Graft’s first version of the bug was ugly in the visible way.
Raw tool output, JSON, command payloads, and internal event objects were showing up in the web UI message stream. Not in a debug pane. Not behind a setting. Right there in the conversation, where a person expected to read what the agent was doing. It was rather like ordering dinner and being handed the kitchen inventory.
Tempting diagnosis: a rendering bug. Something forgot to filter a tool call, so one adds a toggle, hides the JSON, and moves on. Roughly what we tried.
After the first attempted fix, the app showed no messages at all, which was certainly tidier, in the same sense that a boarded-up library is easier to dust.
Small comedy, large warning. In agent UI work, the line between “too much internal machinery” and “nothing visible enough to trust” is thin, and the failure worse than showing users raw plumbing is hiding the entire house.
Graft turned into a study in how little the phrase “message stream” explains. It sounds simple, like a brook through a meadow. In practice it is closer to customs processing at a busy port.
An agent conversation is not just a chat transcript. It braids different signals into one timeline: user text, assistant prose, tool calls, tool results, command output, file edits, plans, status changes, thinking indicators, errors, retries, summaries, final answers, and sometimes debug detail that earns its keep only when everything has gone sideways.
Dump all of it and the product feels broken; hide all of it and the product feels dead. Design begins at that boundary: which parts deserve public shape, and which parts stay in the debug record unless summoned.
The request quickly moved from “hide raw JSON by default” to “study exactly how CodexApp does this.” Which messages appear as prose? Which tool calls become expandable rows? Which completed work gets summarized? What stays visible after completion? What collapses? What remains available for inspection without taking over the transcript?
Not cosmetic questions. They define the contract between the agent and the person trusting it.
If a tool call writes a file, every byte of the payload can stay out of the transcript, but the written file becomes visible. If a command fails, the environment dump can stay folded away, but the failure remains legible. If the agent thinks for a while, liveness appears before the user assumes the app froze. If the final answer arrives after a tool sequence, the UI distinguishes “tools happened” from “the answer happened.”
Streaming is the interface because transport may be an implementation detail, but the stream is what the user experiences as agency. It is how they decide whether the system is working, whether it is stuck, whether it is making progress, whether it is safe to wait, whether to interrupt, whether to trust the final result.
A conventional app can often hide its internals behind a spinner. An agent cannot. Work that long, varied, and consequential requires a visible rhythm.
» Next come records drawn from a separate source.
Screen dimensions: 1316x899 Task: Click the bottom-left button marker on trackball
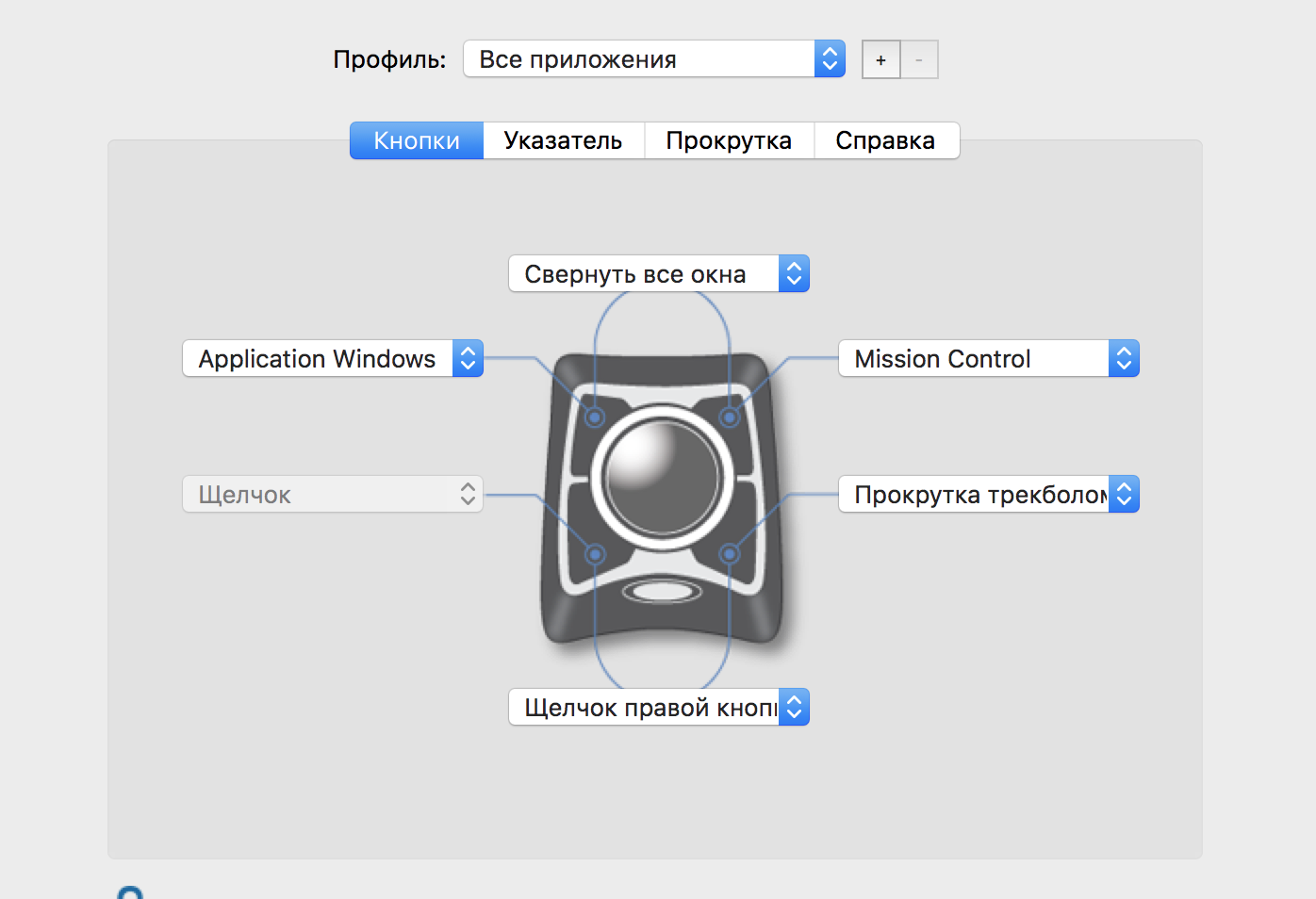(x=595, y=554)
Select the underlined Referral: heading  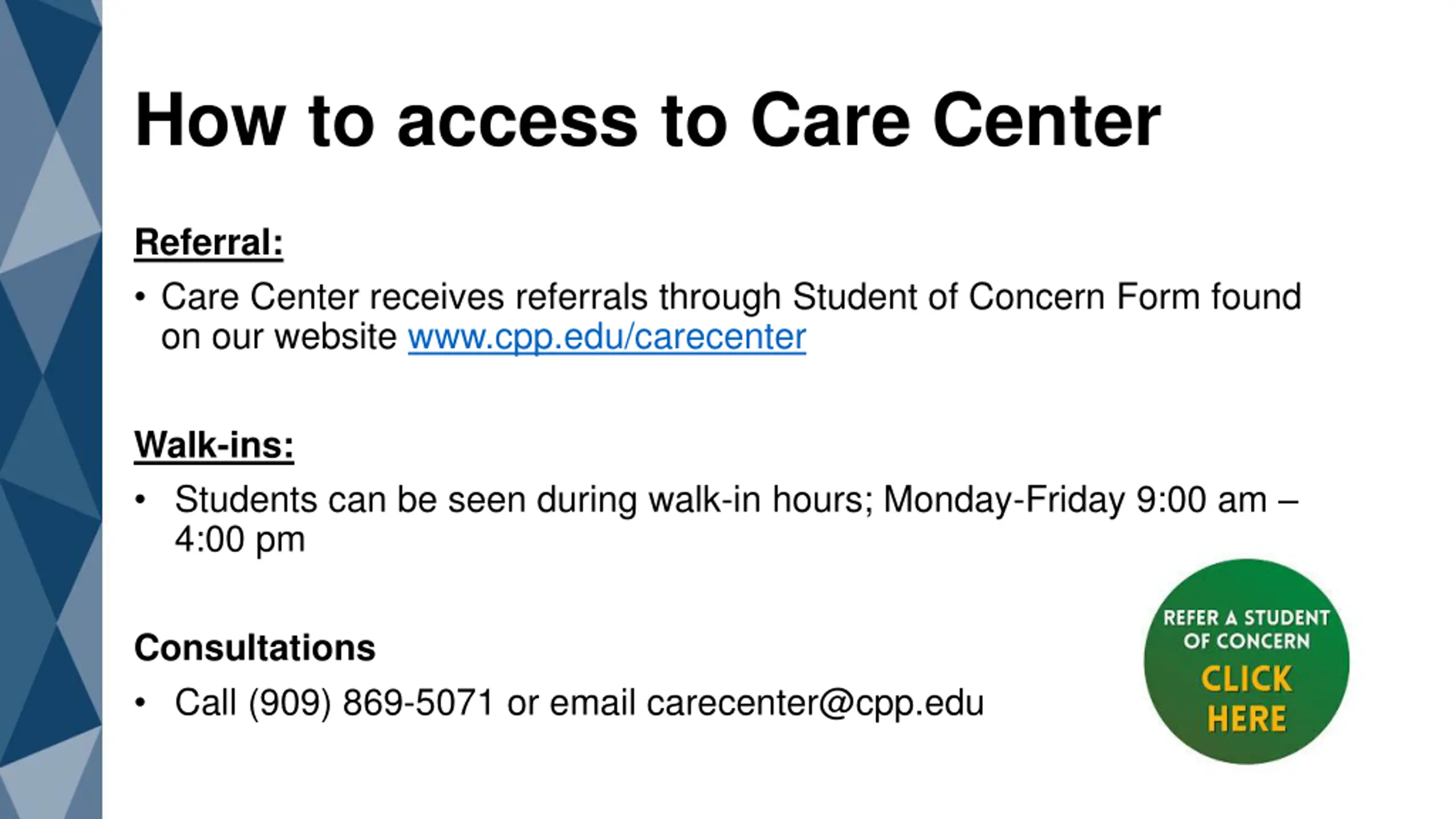click(208, 242)

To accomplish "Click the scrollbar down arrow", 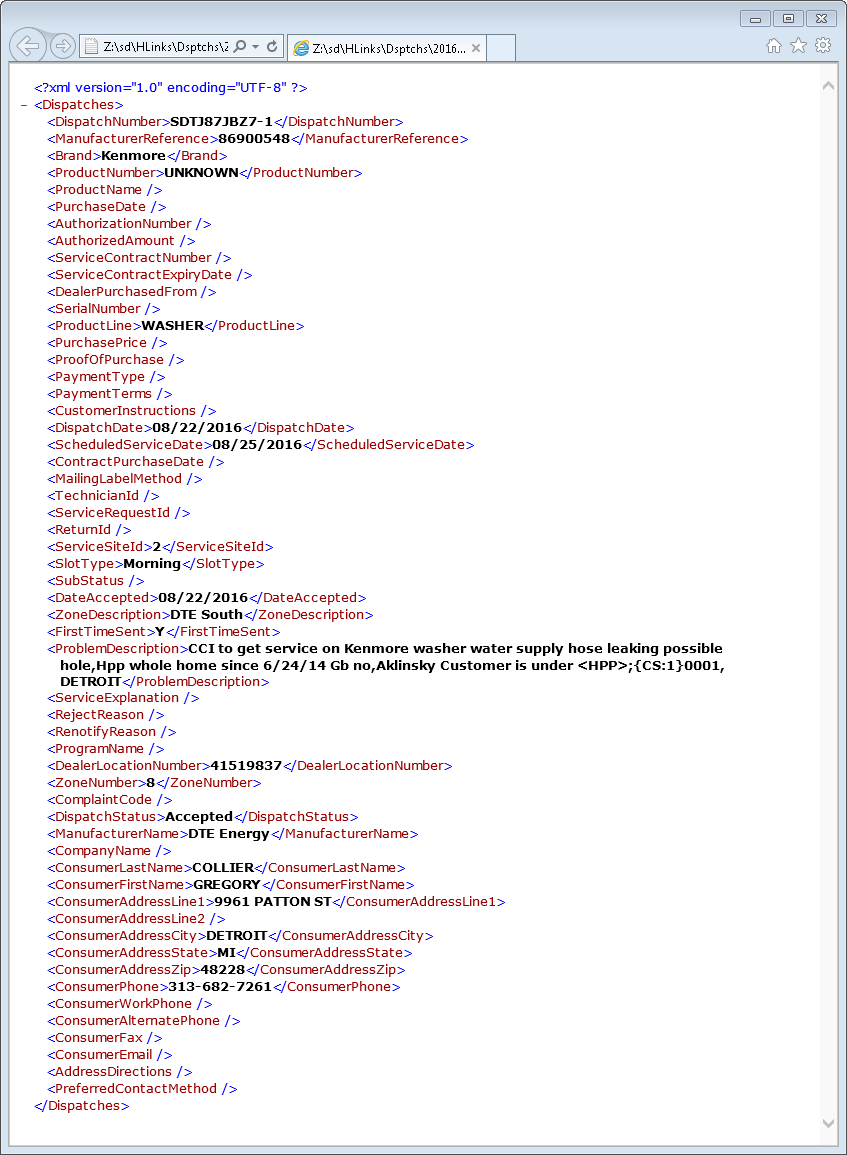I will 828,1123.
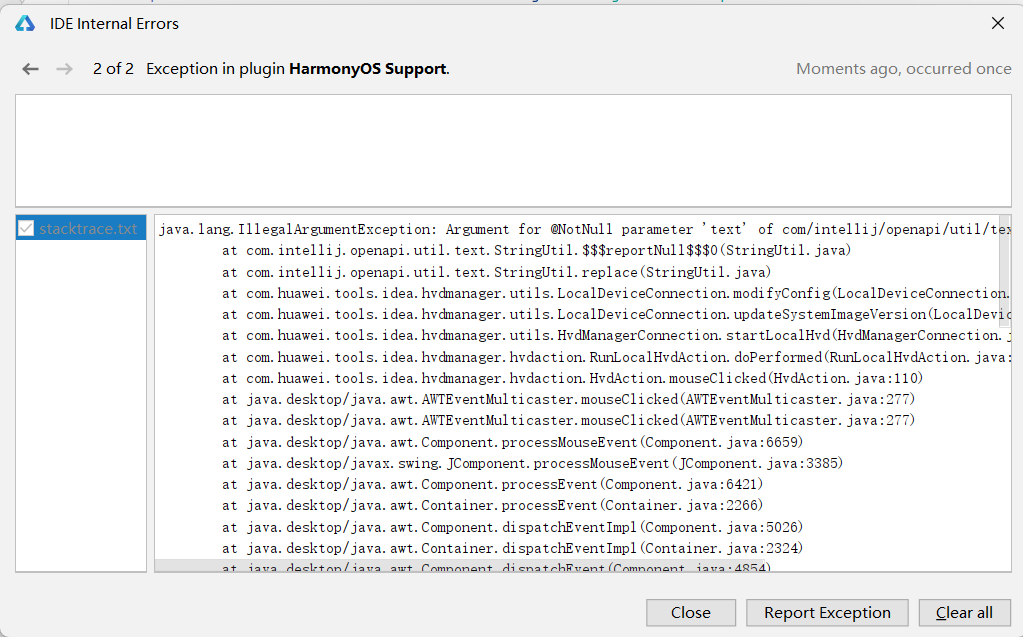Uncheck the stacktrace.txt attachment checkbox
Image resolution: width=1023 pixels, height=637 pixels.
tap(25, 228)
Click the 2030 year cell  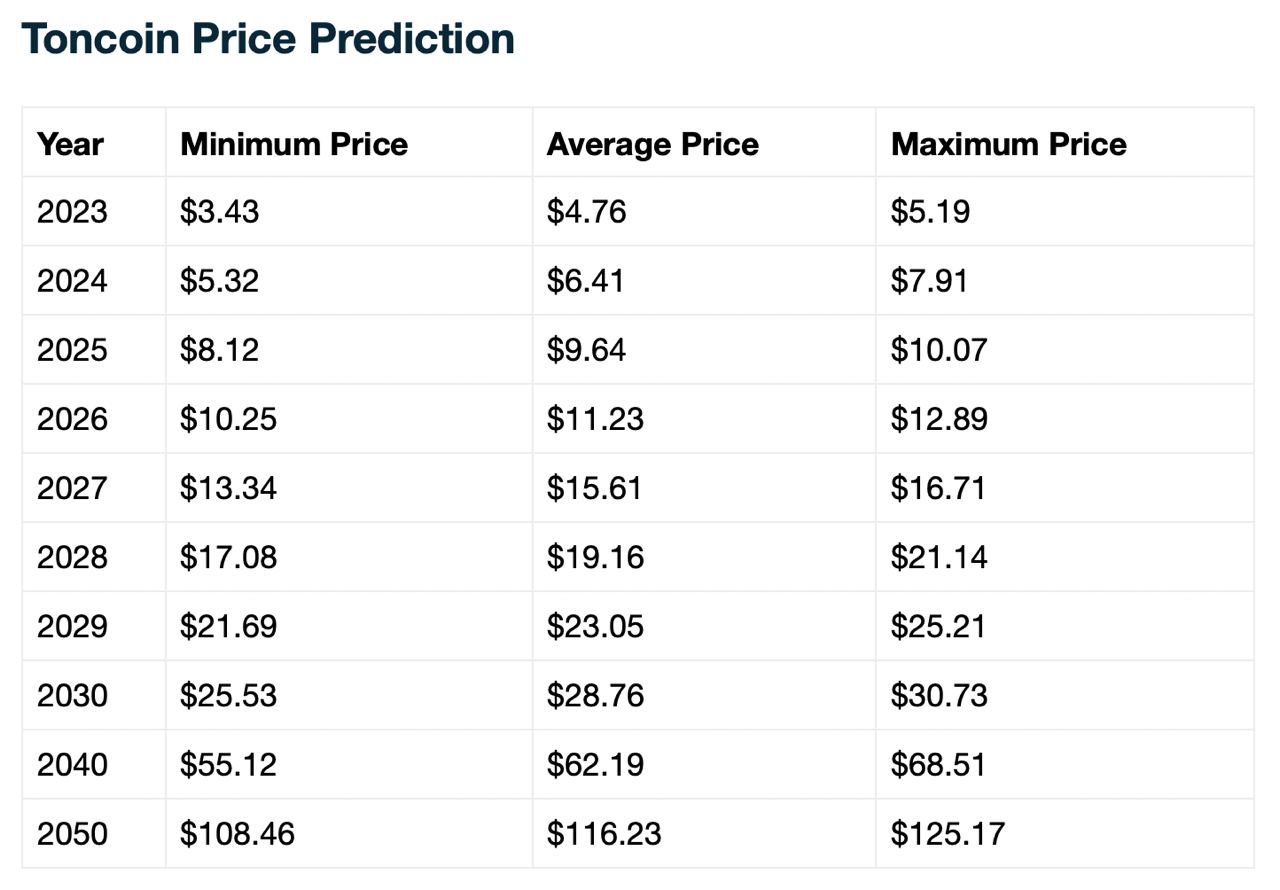coord(72,695)
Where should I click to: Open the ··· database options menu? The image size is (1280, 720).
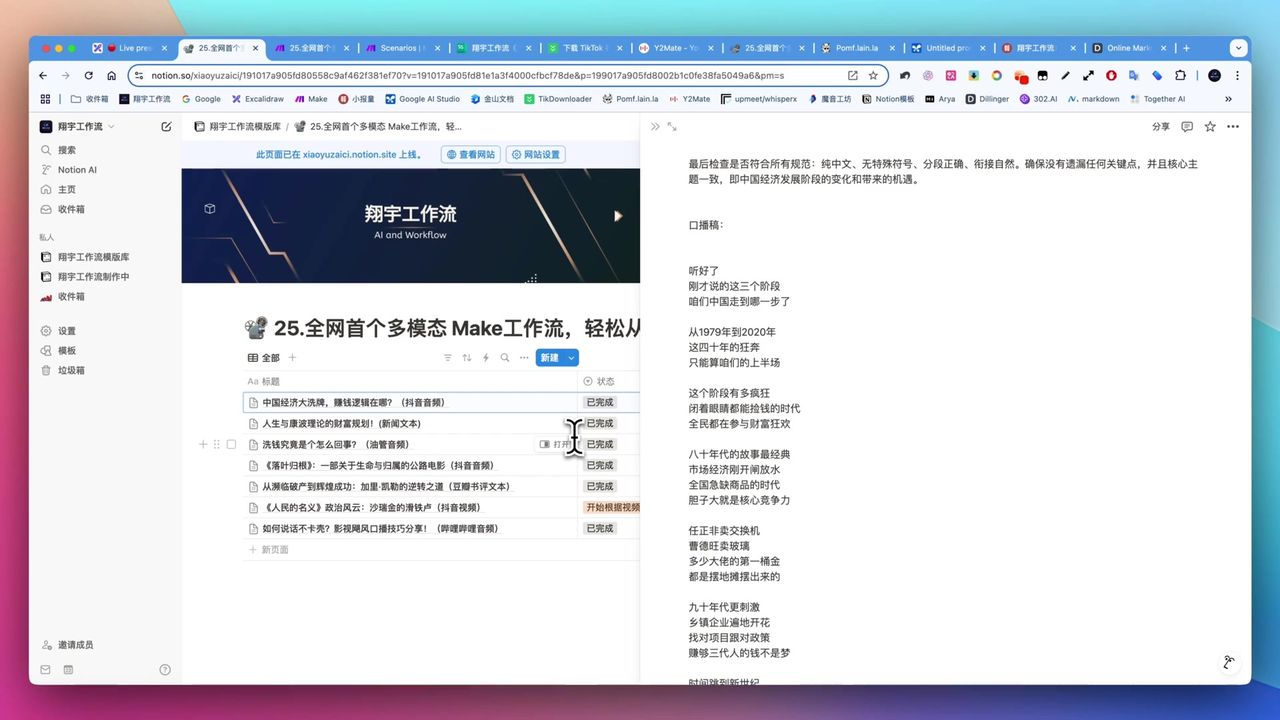point(524,357)
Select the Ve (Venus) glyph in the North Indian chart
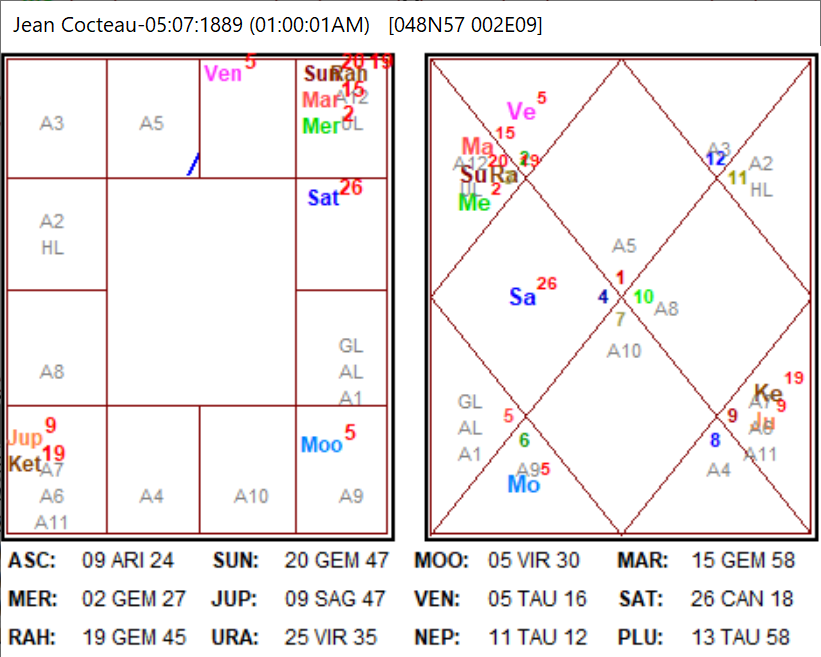This screenshot has width=821, height=657. click(x=519, y=112)
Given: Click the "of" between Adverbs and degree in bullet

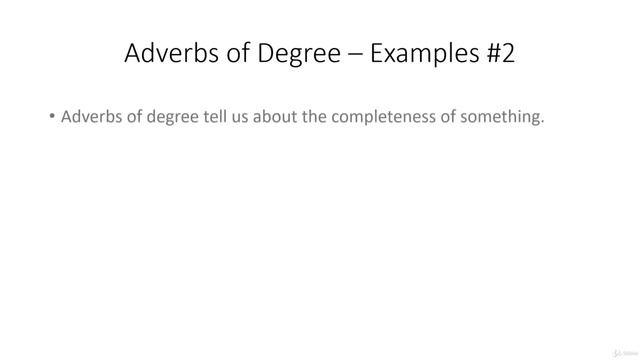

Visible does not mean raw. The raw event stream is optimized for machines, while the message stream is for people, and confusing those two creates the worst of both worlds: unreadable UI for humans and lossy semantics for machines. The stronger pattern is translation: tool calls become tool rows, results become summaries that can expand on request, debug payloads become opt-in, plans become structured progress, final prose remains final prose, and the completed conversation cleans itself up without erasing the evidence of what happened.
A product philosophy hides in that last sentence. An AI agent cannot behave like a magician who refuses to show the trick, or like a compiler dumping its entire AST into the user’s lap. The figure I trust is a careful operator: show enough process to be accountable, keep the raw record available, and do not make the person read every scratch mark unless they ask.
Code fixed the Graft bug, but the durable change was architectural: event streams take view models. A protocol event is not automatically a UI element. A tool payload is not automatically a transcript line. A final answer is not interchangeable with a status update.
Once you see this, a lot of agent products start to look underdesigned. Not because they lack features, but because they have not decided what work looks like while it is underway.
Better models will not fix a transcript that cannot explain what happened. The product work is making a long, messy, partially observable process feel legible without turning the interface into a server log.
The repair left me with three layers every agent UI keeps separate:
-
Human transcript: what the user asked, what the agent answered, and the durable result.
-
Work surface: tool calls, files, commands, plans, errors, progress, and decisions, presented as structured interface.
-
Debug layer: raw events and payloads, available on request, hidden by default.
Most broken agent UIs are broken because these layers collapse into one another.